First, you are not offering a coherent account of what has gone wrong with the economy - why it is no longer working for average families. People are anxious and bewildered; they want to know why jobs are disappearing, why incomes are stagnating, and why prices are soaring. If you don't offer an explanation, McCain's will carry the day by default: the problem is the corrupt, self-interested politicians in Washington; the solution is getting them - and government in general - out of the way.

Second: you are not offering a focused, parsimonious list of remedies for the economic ills you cite. As a result, few if any voters can actually cite a single signature economic proposal you have made. It's not that you don't have ideas. If anything, you have too many. At some point, more becomes less, and you are well beyond that point. You need to decide which three or four economic proposals are most important and repeat them relentlessly for the next seven weeks.

Your campaign already contains everything you need to do this. You could offer a focused economic message with four elements: rebuilding the United States, with an infrastructure bank, generating millions of good jobs that can't be outsourced; creating millions more jobs by leading the world in environmental innovation; significantly reducing the tax burden on average families; and offering health insurance to everyone at a price they can afford.
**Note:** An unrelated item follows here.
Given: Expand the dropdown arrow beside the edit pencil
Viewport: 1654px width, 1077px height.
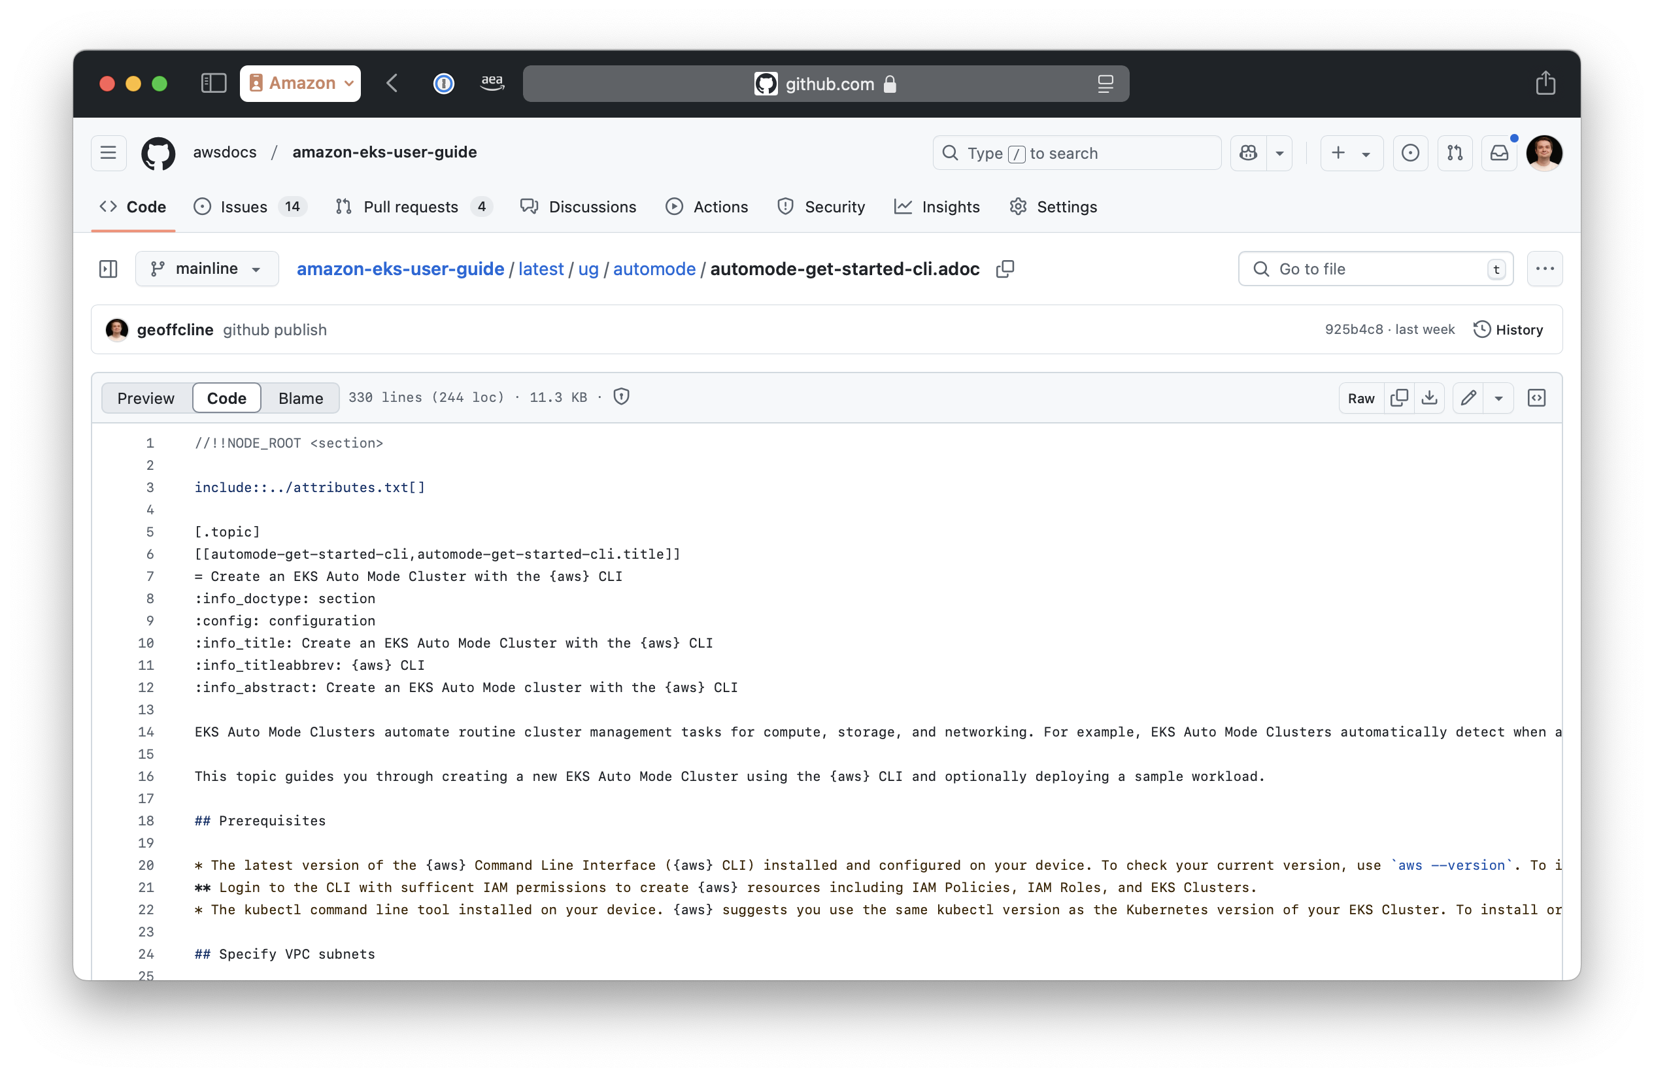Looking at the screenshot, I should [1499, 397].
If you say that about your economic plan - and nothing else - from now until November, there's a good chance your message will get through.
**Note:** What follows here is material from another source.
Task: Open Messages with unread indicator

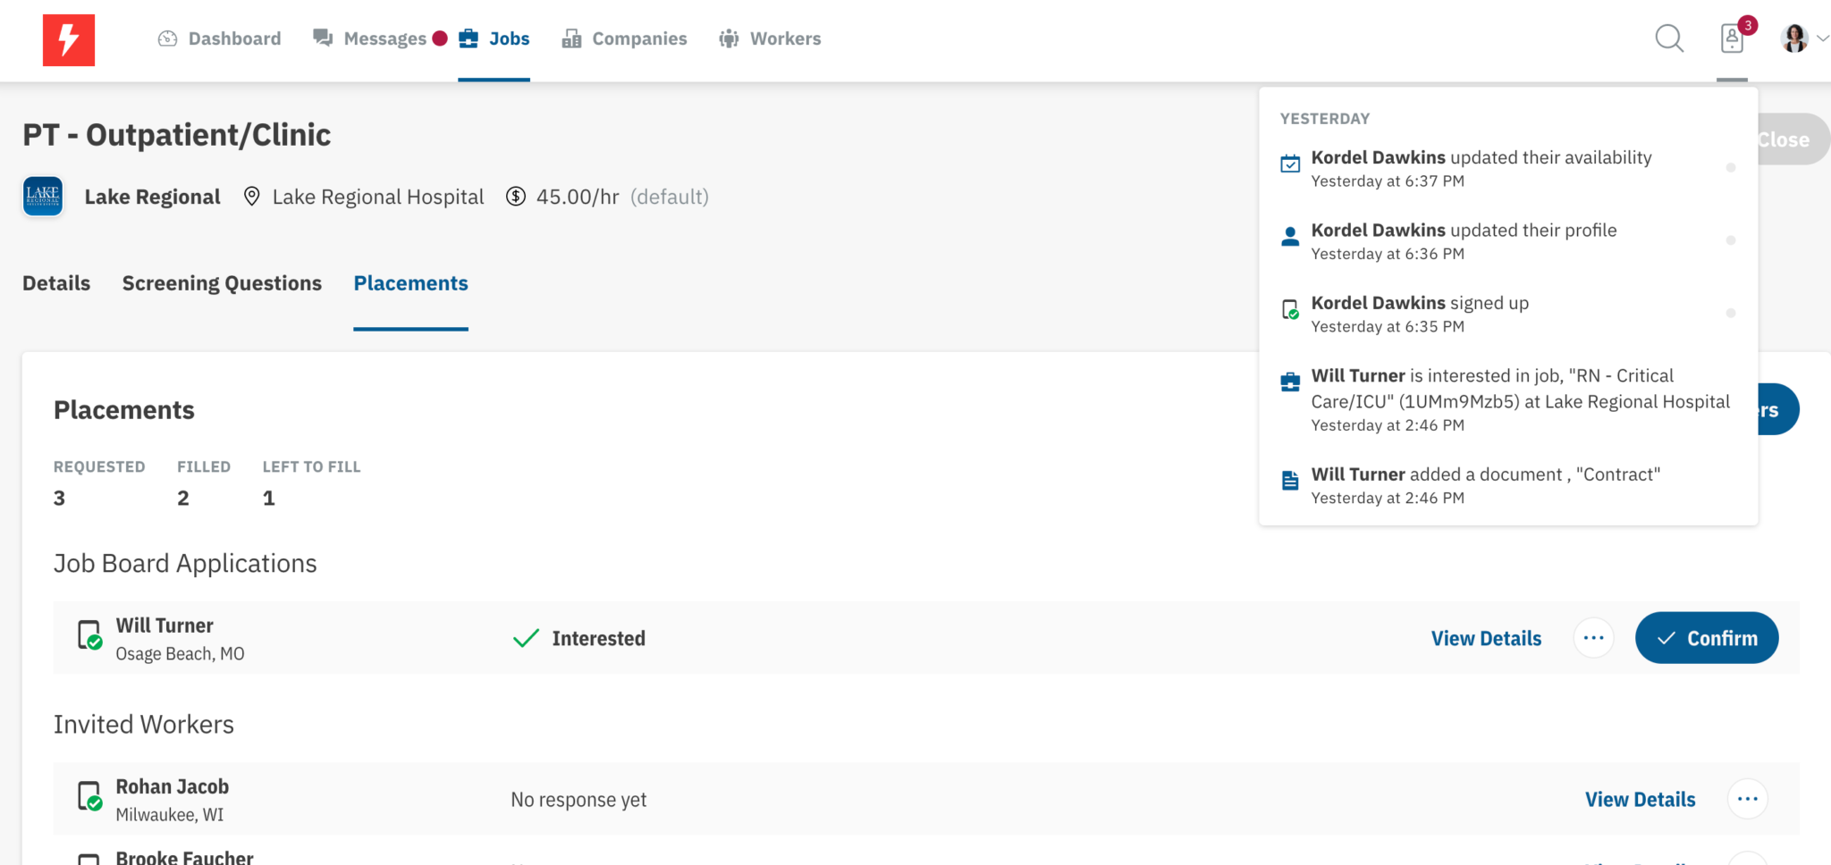Action: coord(322,38)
Third: you are not drawing crisp, punchy contrasts between your plans and McCain's. An example: the centerpiece of his health care plan is the taxation of employer-provided health care benefits. Pound away at that, and let him explain why throwing workers into the individual health insurance market unprotected is such a wonderful idea. And by the way, while your plan would increase coverage, his would do the opposite. Is that the change Americans want?
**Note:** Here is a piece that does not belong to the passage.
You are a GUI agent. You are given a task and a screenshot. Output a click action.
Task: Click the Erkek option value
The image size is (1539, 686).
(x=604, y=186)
I agree that this is a great strategy for winning the election. It puts McCain on the defensive, on his weakest terrain--remembering that this is the guy who turns to Phil "Nation of Whiners" Gramm for economic advice, and has admitted that he's not a master of the subject.

Unfortunately, Obama is nowhere near as comfortable with economic issues as Bill Clinton (who probably could roll up 400 electoral votes if he were running this year) was. To which Galston, a former Clinton adviser, says: tough. "Three months ago, when you were riding high, the McCain campaign was flat on its back. But give McCain credit: when he was told that to win he had to change, he did. He focused, and he accepted a kind of discipline that he had previously resisted. Now it's your turn."

But while carrying off this strategy probably will win Obama the election--so long as the economy remains on the front burner, at least--it's not going to advance the basic philosophical concept I think will be key in addressing the issues of the next twenty years: reversing the Reagan-era truism that "government is not the solution; government is the problem." Even the focused, politically effective economic message Galston details implies a newly assertive role for the federal government-- the infrastructure bank, investing in "environmental innovation," healthcare provision, and so on--as does the tough talk Obama has offered on new regulations to ward against the sort of irresponsibility in financial markets that led to the bailouts announced this week. If he can get 51 percent of the public to buy into it--or reach the conclusion that McCain's more-of-same message represents something much worse--that's fine. But the entrenched opposition to that sort of larger public role won't be swept away by a squeaker victory, and as this excellent analysis by Rick Perlstein observes, such wins--and the sort of cautious approach Obama has advanced through most of the campaign--don't bode well for dramatic progressive advances. One could argue that he's already squandered the opportunity to really change the conversation.